**Ziel der Übung**
Schreiben Sie aus dem Interview zur Energiewende den Abschnitt von „Michael Strugl: Wir“ bis „Speichern und Flexibilitäten.“ wortgetreu ab.

#### Textabschnitt

Zwischen Kosten von 100 Milliarden und der Haselmaus

17. September 2024, Wien

Verbund-Chef Michael Strugl über die Energiewende bis 2040 und den Preis dafür

Bis 2040 will Österreich klimaneutral sein. Was aber heißt das für die Energiewende? Was kostet sie? Vor allem aber: Wer bezahlt sie? Im Gespräch mit den OÖNachrichten zeichnet Verbund-Chef Michael Strugl ein Bild von 2040 und erklärt, wo Österreich noch massiven Aufholbedarf hat.

OÖNachrichten: Wie weit ist Österreich bei der Energiewende?

Michael Strugl: Wir sind mitten in der Transformation. Es gibt große Wasserkraftprojekte, die Photovoltaik ist hauptsächlich privat getrieben. Der Netzausbau schreitet voran, beim Wind geht vergleichsweise wenig weiter. Aber es fehlt noch einiges. Es fehlt ein modernes Strommarktgesetz, es fehlen die gesetzlichen Grundlagen zur Beschleunigung des Ausbaus. Und wir brauchen einen gesamthaften systemischen Ansatz für den Ausbau von Erzeugung, Netzen, Speichern und Flexibilitäten.

Meinen Sie damit, dass der Ausbau in sehr unterschiedlichen Geschwindigkeiten passiert und zum Beispiel mit PV mittags viel Strom erzeugt und eingespeist wird, den wir gar nicht benötigen, während Sie als Wasserkraftwerksbetreiber die Wehre öffnen und das Wasser ungenutzt durchfließen lassen müssen?

Ja, diesen integrierten Ansatz sehe ich derzeit noch nicht. Derzeit ist das System ineffizient, weil wir anderswo die Erzeugung abdrehen müssen, wenn mittags zu viel Strom erzeugt wird. Wir brauchen den Ausbau von Netzen und Speichern synchron mit dem Erzeugungsausbau und einem besseren Mix der Erzeugungstechnologien. Aber das ist kein österreichisches Phänomen. Grundsätzlich ist jede Kilowattstunde aus erneuerbaren Energieträgern wichtig, weil es das Angebot vergrößert.

Bis 2040 will Österreich klimaneutral sein. Wie soll unser Energiesystem dann aussehen?

Wir gehen davon aus, dass wir 2040 doppelt so viel Strom benötigen wie jetzt und eine dreimal so große Kapazität. Die Hälfte der Menge würde von Wind und PV kommen, ein Drittel aus Wasserkraft. Und dann können wir balancieren. Flexibel machen uns Pumpspeicherkraftwerke und thermische Kapazitäten, die wir schon jetzt haben.

Also Gaskraftwerke?

Derzeit werden diese noch mit fossilem Gas gespeist und sollten sukzessive auf grünes Gas umgestellt werden. Dann wird es Elektrolyseure geben, mit denen Wasserstoff produziert und das Angebot vom Sommer in den Winter verschoben werden kann. Ein Teil funktioniert auch weiterhin nur über Import und Export von Strom. Und schließlich stellt der Verbraucher selbst eine wichtige Flexibilität: Wann verbraucht er welche Mengen? So sollte es gelingen, das System zu balancieren. Und dazu muss der Netzausbau vorangetrieben werden.

########
#### Auszüge der Datensätze

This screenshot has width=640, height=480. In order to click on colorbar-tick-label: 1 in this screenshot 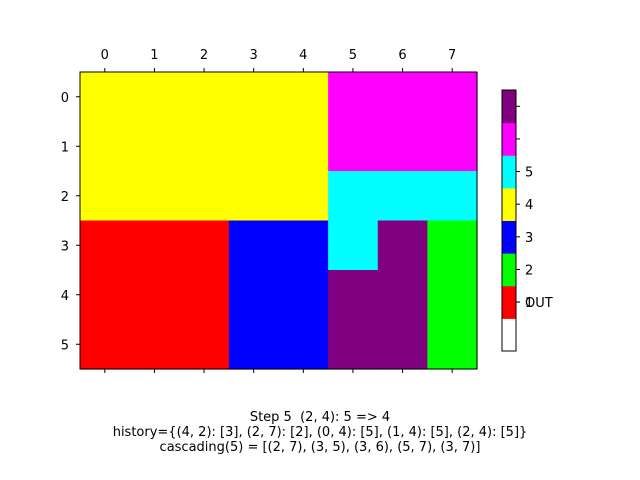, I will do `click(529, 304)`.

########
#### Auszüge der Datensätze

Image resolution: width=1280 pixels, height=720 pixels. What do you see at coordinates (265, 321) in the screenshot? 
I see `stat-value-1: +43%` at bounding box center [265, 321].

########

**Lösung der Übung**
Michael Strugl: Wir sind mitten in der Transformation. Es gibt große Wasserkraftprojekte, die Photovoltaik ist hauptsächlich privat getrieben. Der Netzausbau schreitet voran, beim Wind geht vergleichsweise wenig weiter. Aber es fehlt noch einiges. Es fehlt ein modernes Strommarktgesetz, es fehlen die gesetzlichen Grundlagen zur Beschleunigung des Ausbaus. Und wir brauchen einen gesamthaften systemischen Ansatz für den Ausbau von Erzeugung, Netzen, Speichern und Flexibilitäten.